Heute (7. Januar) hat die internationale Naturschutzorganisation Fauna & Flora ihre Liste der zu beobachtenden Arten 2026 veröffentlicht und einige der „seltsamen und wunderbaren“ Kreaturen hervorgehoben, die in nicht allzu ferner Zukunft vom Aussterben bedroht sind.
Laut Kirsitian Teleki, CEO von Fauna & Flora, bietet die Liste einen Einblick in die „zentralen Herausforderungen“, mit denen einige der am stärksten gefährdeten Arten der Welt konfrontiert sind, darunter Lebensraumverlust, Entwaldung, illegaler Wildtierhandel und die Klimakrise.
„Es wirft auch ein Schlaglicht auf die seltsamen und wunderbaren Pflanzen und Tiere, die wir schützen wollen, und auf die inspirierenden Menschen und Partner, mit denen Fauna & Flora auf der ganzen Welt zusammenarbeitet, um wirksame Schutzmaßnahmen zu ergreifen“, fügt Teleki hinzu. „In schwierigen Zeiten ist es ein Leuchtfeuer der Hoffnung.“
Während wir uns dem Jahr 2030 nähern, einem „Leitstern“ für viele Natur- und Klimaziele, sind hier zehn Arten, die im neuen Jahr vom Aussterben bedroht sind.
Europäischer Aal
Der Europäische Aal, der einst auf dem gesamten Kontinent verbreitet war, ist auf dem Weg zum Aussterben. In den letzten 25 Jahren ist allein die Bevölkerung des Vereinigten Königreichs um unglaubliche 95 Prozent zurückgegangen.
Experten machen die Überfischung, die durch das einst beliebte Gericht mit geliertem Aal verursacht wird, sowie Umweltverschmutzung, Lebensraumzerschneidung und illegalen Handel dafür verantwortlich.
Sie sehen vielleicht nicht süß aus, aber Experten warnen, dass diese schlangenähnlichen Kreaturen eine „entscheidende Rolle“ in Süßwasser- und Küstenökosystemen spielen und eine energiereiche Nahrungsquelle für Otter, Rohrdommeln und andere fischfressende Kreaturen darstellen.

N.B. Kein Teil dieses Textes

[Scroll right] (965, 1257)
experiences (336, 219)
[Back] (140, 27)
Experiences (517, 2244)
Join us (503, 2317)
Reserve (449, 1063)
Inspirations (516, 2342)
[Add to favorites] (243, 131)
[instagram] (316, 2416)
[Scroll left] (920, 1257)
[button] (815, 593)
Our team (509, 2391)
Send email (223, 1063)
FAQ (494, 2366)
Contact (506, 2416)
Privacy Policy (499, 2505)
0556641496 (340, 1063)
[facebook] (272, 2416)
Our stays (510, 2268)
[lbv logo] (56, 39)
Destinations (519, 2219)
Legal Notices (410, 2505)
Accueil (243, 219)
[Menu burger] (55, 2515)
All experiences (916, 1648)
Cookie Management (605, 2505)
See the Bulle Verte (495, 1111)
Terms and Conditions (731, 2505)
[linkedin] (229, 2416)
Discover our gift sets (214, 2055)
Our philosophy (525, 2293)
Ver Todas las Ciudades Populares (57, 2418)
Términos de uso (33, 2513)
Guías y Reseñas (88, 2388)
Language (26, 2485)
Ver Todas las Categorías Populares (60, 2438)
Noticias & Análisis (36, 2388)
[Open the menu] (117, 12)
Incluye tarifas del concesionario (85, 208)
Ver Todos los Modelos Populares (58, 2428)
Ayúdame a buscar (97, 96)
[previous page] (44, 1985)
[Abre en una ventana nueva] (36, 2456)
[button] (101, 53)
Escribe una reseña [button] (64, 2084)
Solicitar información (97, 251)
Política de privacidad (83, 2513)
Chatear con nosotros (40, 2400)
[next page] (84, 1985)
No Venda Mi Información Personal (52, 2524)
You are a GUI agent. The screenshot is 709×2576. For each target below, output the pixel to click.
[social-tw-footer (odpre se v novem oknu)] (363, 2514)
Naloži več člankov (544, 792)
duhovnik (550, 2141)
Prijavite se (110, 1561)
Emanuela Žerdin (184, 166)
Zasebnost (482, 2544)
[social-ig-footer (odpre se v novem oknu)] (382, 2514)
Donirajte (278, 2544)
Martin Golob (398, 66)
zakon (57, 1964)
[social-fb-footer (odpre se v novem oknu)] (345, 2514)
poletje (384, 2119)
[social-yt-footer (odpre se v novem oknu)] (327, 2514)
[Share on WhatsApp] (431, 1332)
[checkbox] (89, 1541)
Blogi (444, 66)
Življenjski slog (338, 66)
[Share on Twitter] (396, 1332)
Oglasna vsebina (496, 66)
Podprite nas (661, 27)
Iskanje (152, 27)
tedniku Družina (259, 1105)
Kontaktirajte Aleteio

„Ihr Verschwinden hätte schlimme Folgen“, warnt Fauna & Flora. „Nachdem wir kürzlich bei der Süßwasserüberwachung in Georgien Europäische Aale entdeckt haben – wo sie seit einiger Zeit nicht mehr registriert wurden – werden wir im Jahr 2026 weitere Untersuchungen zu diesem rätselhaften und vom Aussterben bedrohten Fisch durchführen.“
Cao-Vit-Gibbon
Der nach seinem eindeutigen Ruf benannte Cao-vit-Gibbon ist der zweitseltenste Primat der Welt. Wissenschaftler befürchteten, dass die Art bis zu ihrer Wiederentdeckung im Jahr 2002 ausgestorben sei.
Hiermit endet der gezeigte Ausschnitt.